• TASK
Return every entry below exactly as written, minus the pictures.

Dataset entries
--------------------

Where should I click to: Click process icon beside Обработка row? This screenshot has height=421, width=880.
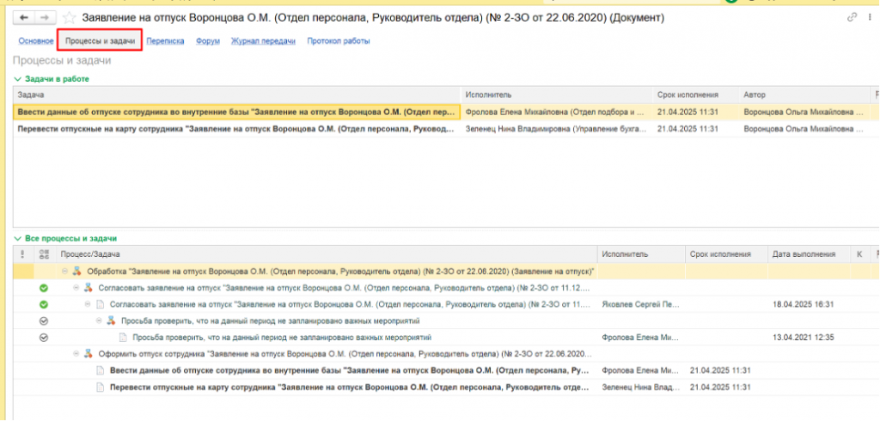pyautogui.click(x=77, y=272)
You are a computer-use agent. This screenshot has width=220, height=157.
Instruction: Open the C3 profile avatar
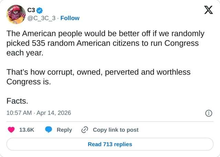[15, 14]
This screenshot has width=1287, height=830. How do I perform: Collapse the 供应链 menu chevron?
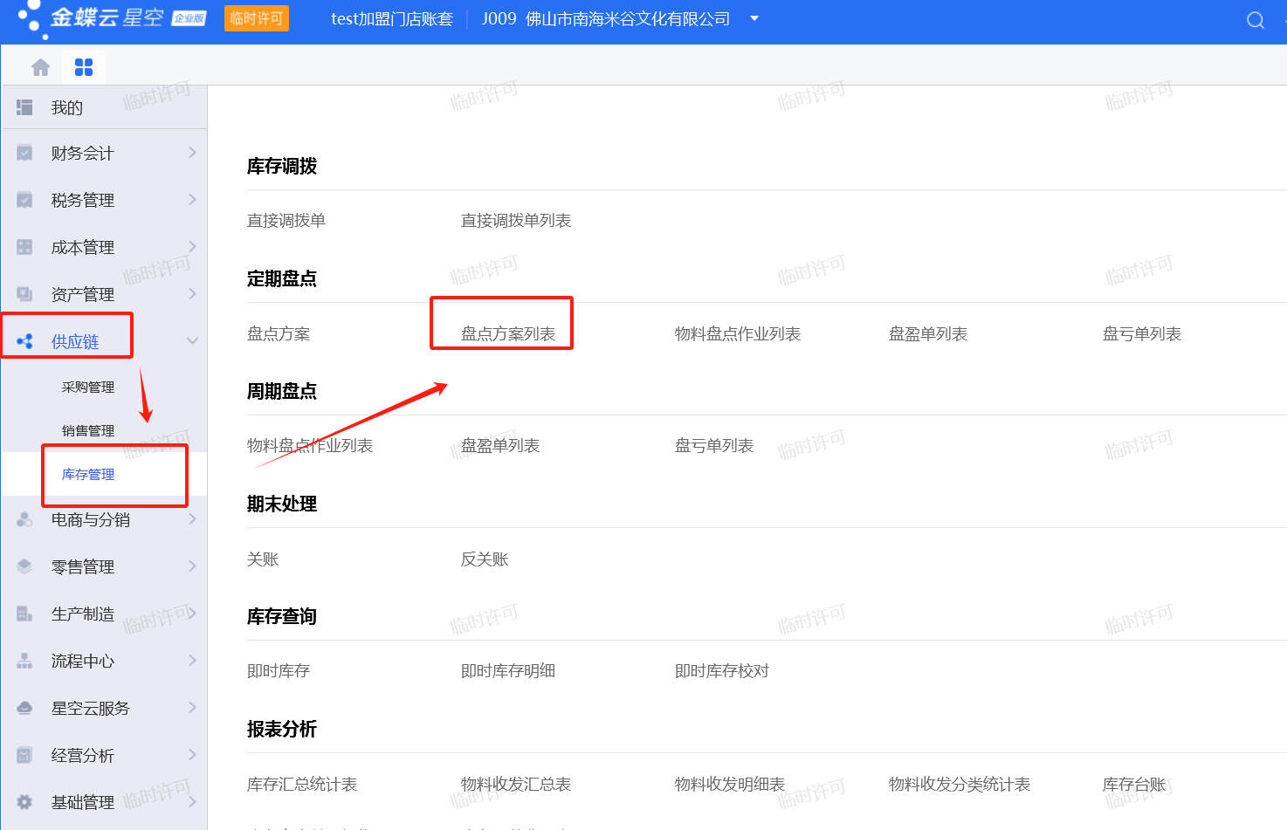point(192,341)
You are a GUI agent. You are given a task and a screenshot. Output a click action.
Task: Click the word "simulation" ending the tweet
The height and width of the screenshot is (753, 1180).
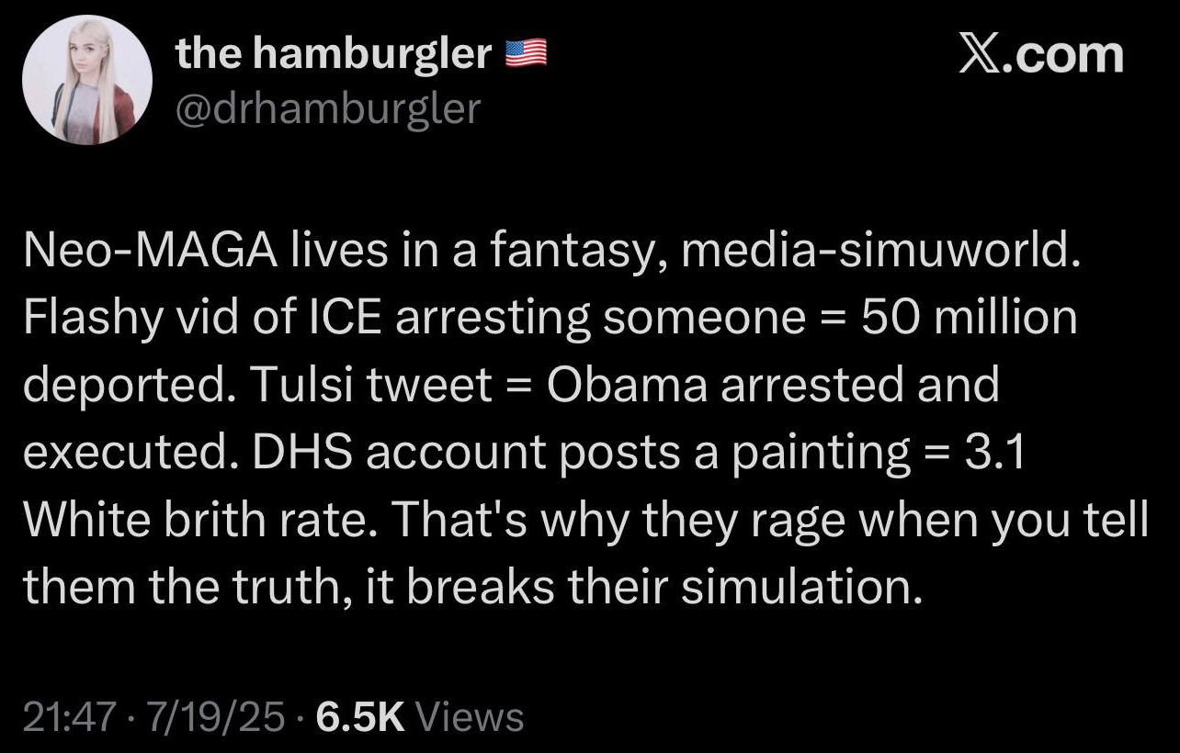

--------------------

• EXERCISE ANSWER
Where should I click to: Click process icon beside Обработка row? This screenshot has height=421, width=880.
pyautogui.click(x=77, y=272)
You are a computer-use agent. This screenshot has width=220, height=157.
Instruction: Open the C3 profile avatar
[15, 14]
This screenshot has width=1287, height=830. How do I perform: Collapse the 供应链 menu chevron?
point(192,341)
You are a GUI agent. You are given a task and a screenshot. Output a click action.
Task: Click the word "simulation" ending the tweet
The height and width of the screenshot is (753, 1180).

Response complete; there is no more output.